You realize you’re lost.

Eventually you’ll get out,

And you’ll return home,

But you will never escape.

You will never be free.


----

EAST COAST LINE

Faster and faster,

Like magnets,

Pulling us forward in one long, straight line

Until we reach our destination,

Our destiny.

Pulling us inexorably forward,

And we cannot return.

The rail lines cross the country in every direction –

North, South, East, West –

And we travel blindly

Through space,

Through time,

Not knowing that we can never return to the exact place from whence we left.

Past the windows of the train,

Images flash:

Farms, villages, castles, the North Sea.

Slide projections of our lives,

Snapshots of memory

Seen for an instant and gone forever.


SHERWOOD FOREST

Dappled earthen floor,

Shadows in the shape of aspen and oak leaves.

This is a place of magic.

Robin and his merry men once ran here.

Still I hear their whispers

Echoed by the shifting branches overhead.

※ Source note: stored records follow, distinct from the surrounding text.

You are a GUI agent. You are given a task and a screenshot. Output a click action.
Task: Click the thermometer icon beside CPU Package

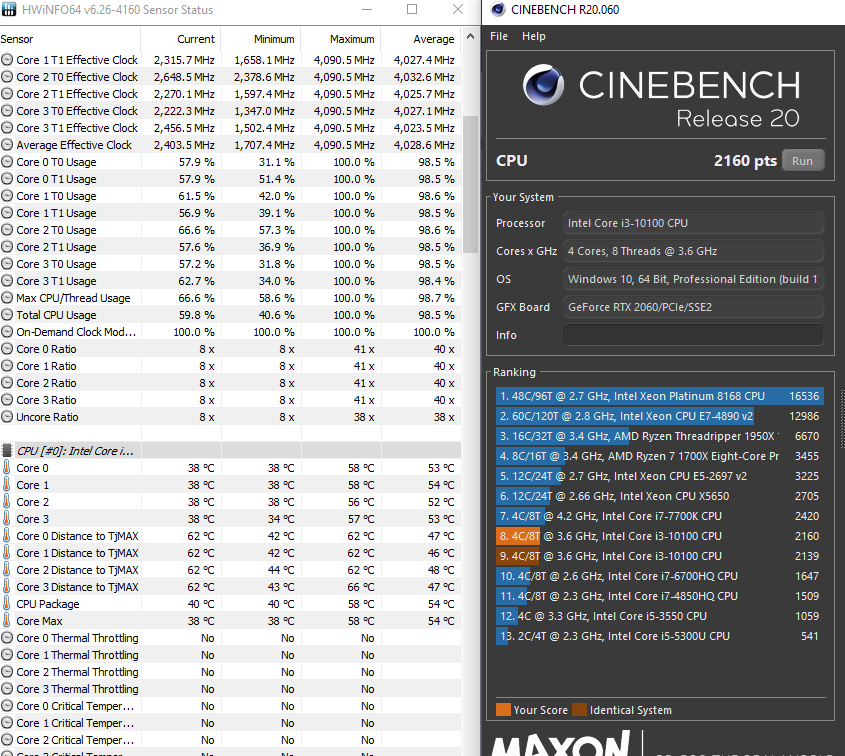pyautogui.click(x=8, y=604)
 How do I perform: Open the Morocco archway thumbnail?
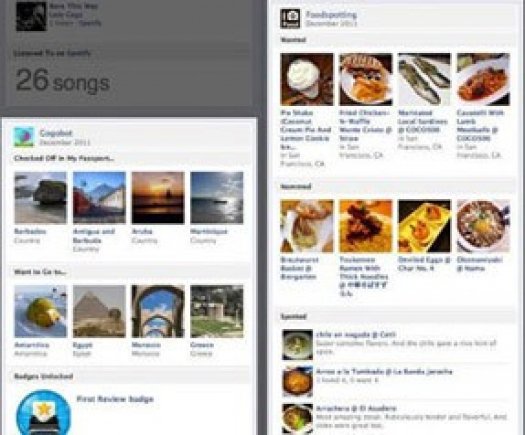pos(158,311)
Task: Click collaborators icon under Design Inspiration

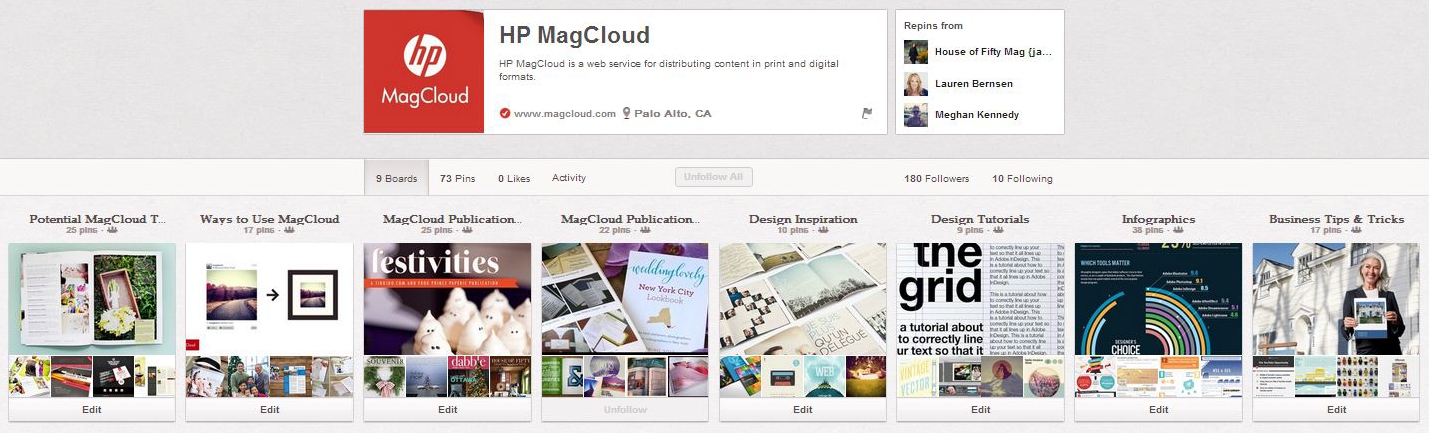Action: 824,231
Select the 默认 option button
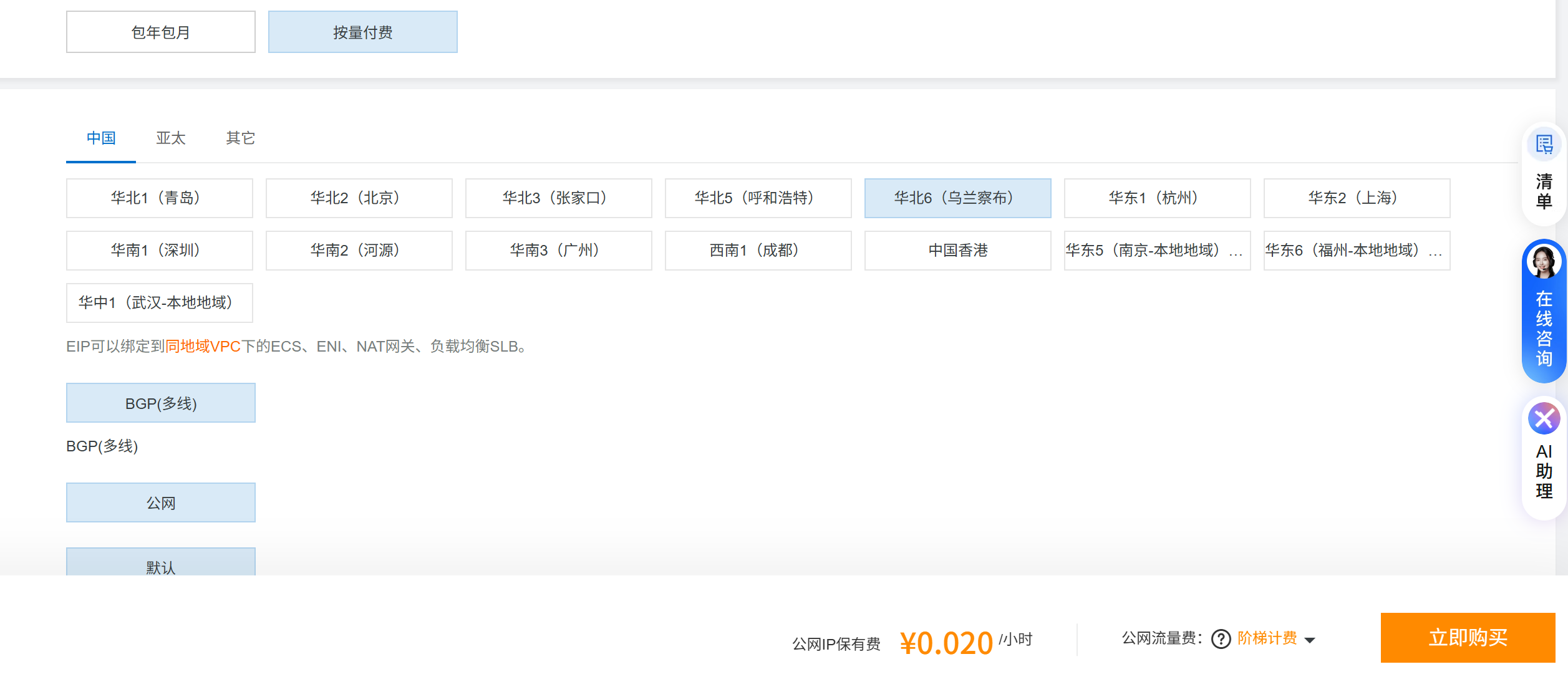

In a forest as old as the world

And green as anything,

Wet under an eternally gray sky,

I sip coffee and contemplate my own insignificance,

And the oak trees drop rainwater on my head.


----

Haiku Sequence

Sidewalk of Baker Street

Gum-splattered pavement,

All twenty-six shades of grey,

Sticking to my shoe.

On the Way to the Station

A touch on my head,

Unexpected in grey light:

Early morning bird poop.

Evening Tube

Warm bodies press close,

The humid breath of hundred

Fills the Underground.

Baker Street Station

The stench of years past

In Underground’s unmoving air –

Coal dust in my eye.

The Heath

Untouched for centuries,

Growing and green in the city,

Stretch of wilderness.

Waking Up

Laying in bed,

Hazy moon in the window.

Last day in London.

Numbered

The twelfth day of May,

Six pounds and seventeen steps,

Three rooms in 221B.


----

221B

Mecca in a three-room flat

Crammed impossibly full

Of reality mixed with dreams.

Tourists, worshippers, disciples

Cross the world to visit this place.

The table set for two--

Ignored in favor of the old violin

And the softly simmering test tubes on the table in the corner.

The smell of tobacco, formaldehyde, and rain

Has been smothered by the sell of cross trainers and perfume,

But the rooms remain untouched,

Everything in its rightful place,

Just as shrines are wont to be.


----

REALLY?

Is there really such a thing as reality?

Surely not here.

Not here where Robin ran,

Where Harry hunted,

Where Sherlock sleuthed.

These places,

I thought,

Existed only in stories.


----

TWO MONTHS LATER

The last night,

Standing on the corner of Marylborn and York Gate.

The sky overhead looked like water,

Blue and shaded, rippled by the wind.

Cars streamed by, red and white lights a blur in the darkness.

I tried to memorize every detail –

The cool evening breeze,

The way the air smells of grass and water and petrol,

The rushing silent sound of city traffic.

But even now it’s just a memory.

Was I ever really there?

1 comment:

Anonymous said...

My favs are The english voice, sherwood forest and the last three. Your haikus are funny. the way you write seems to be minimalist and yet its all there god job. love them.